__EXERCISE BRIEF__. Output the data in full. Keep every word exact and exclude the pictures.

__LISTED ENTRIES__.

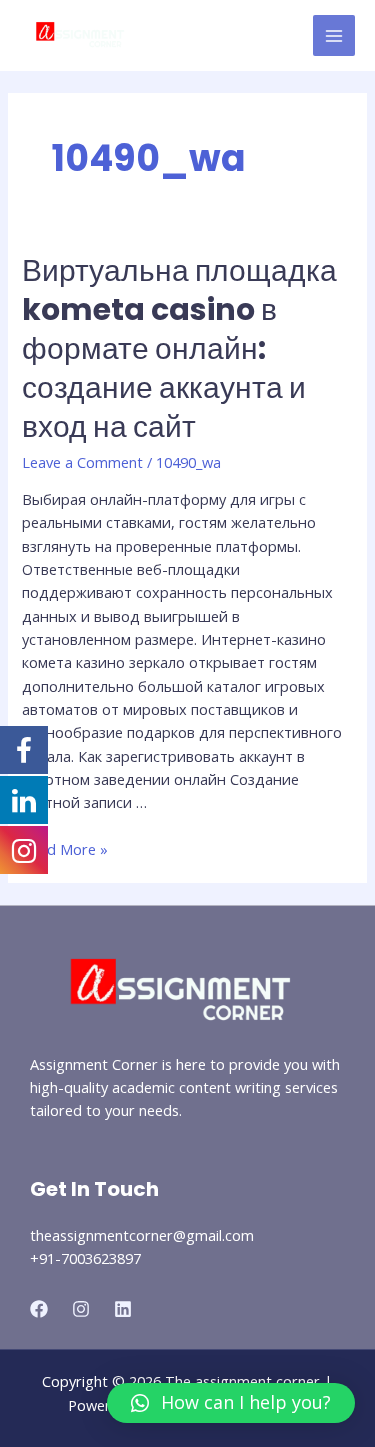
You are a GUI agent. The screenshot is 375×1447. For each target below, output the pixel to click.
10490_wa (188, 462)
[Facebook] (39, 1309)
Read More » (65, 849)
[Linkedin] (123, 1309)
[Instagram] (81, 1309)
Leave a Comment (82, 462)
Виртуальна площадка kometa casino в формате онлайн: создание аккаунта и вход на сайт (179, 348)
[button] (231, 1403)
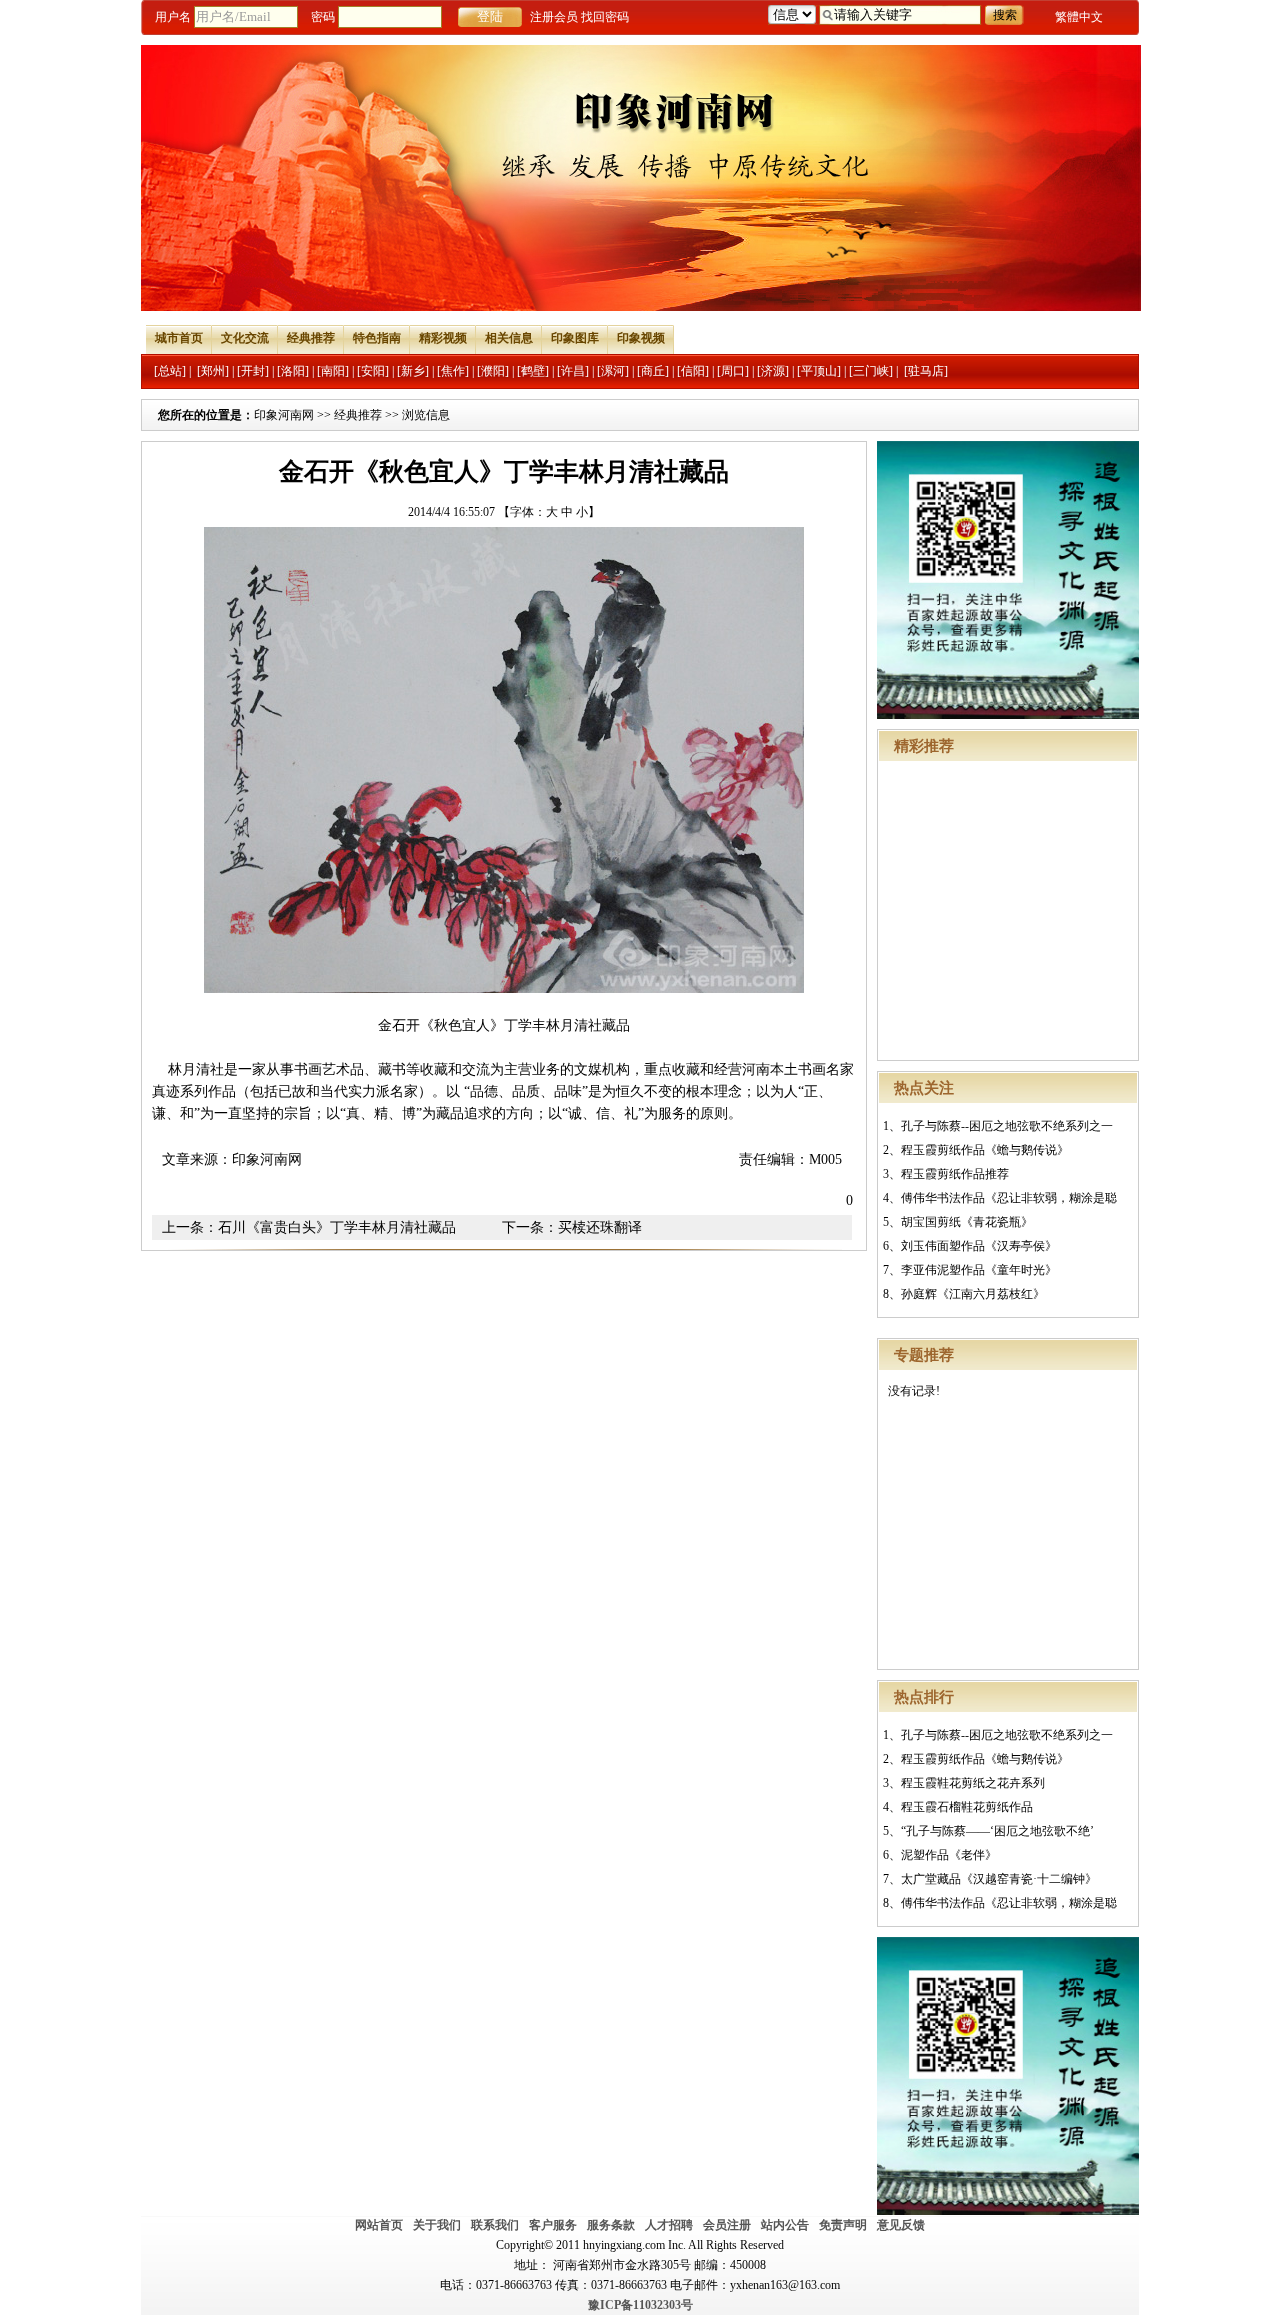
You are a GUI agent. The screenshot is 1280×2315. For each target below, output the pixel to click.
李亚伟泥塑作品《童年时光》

__SOLUTION TO THE EXERCISE__.
You are a GUI agent. The screenshot is 375×1447. For each target below, output the pixel to click.
10490_wa (188, 462)
[Facebook] (39, 1309)
Read More » (65, 849)
[Linkedin] (123, 1309)
[Instagram] (81, 1309)
Leave a Comment (82, 462)
Виртуальна площадка kometa casino в формате онлайн: создание аккаунта и вход на сайт (179, 348)
[button] (231, 1403)
You are a GUI agent. The screenshot is 1280×2315. For each target below, output the pixel to click.
李亚伟泥塑作品《童年时光》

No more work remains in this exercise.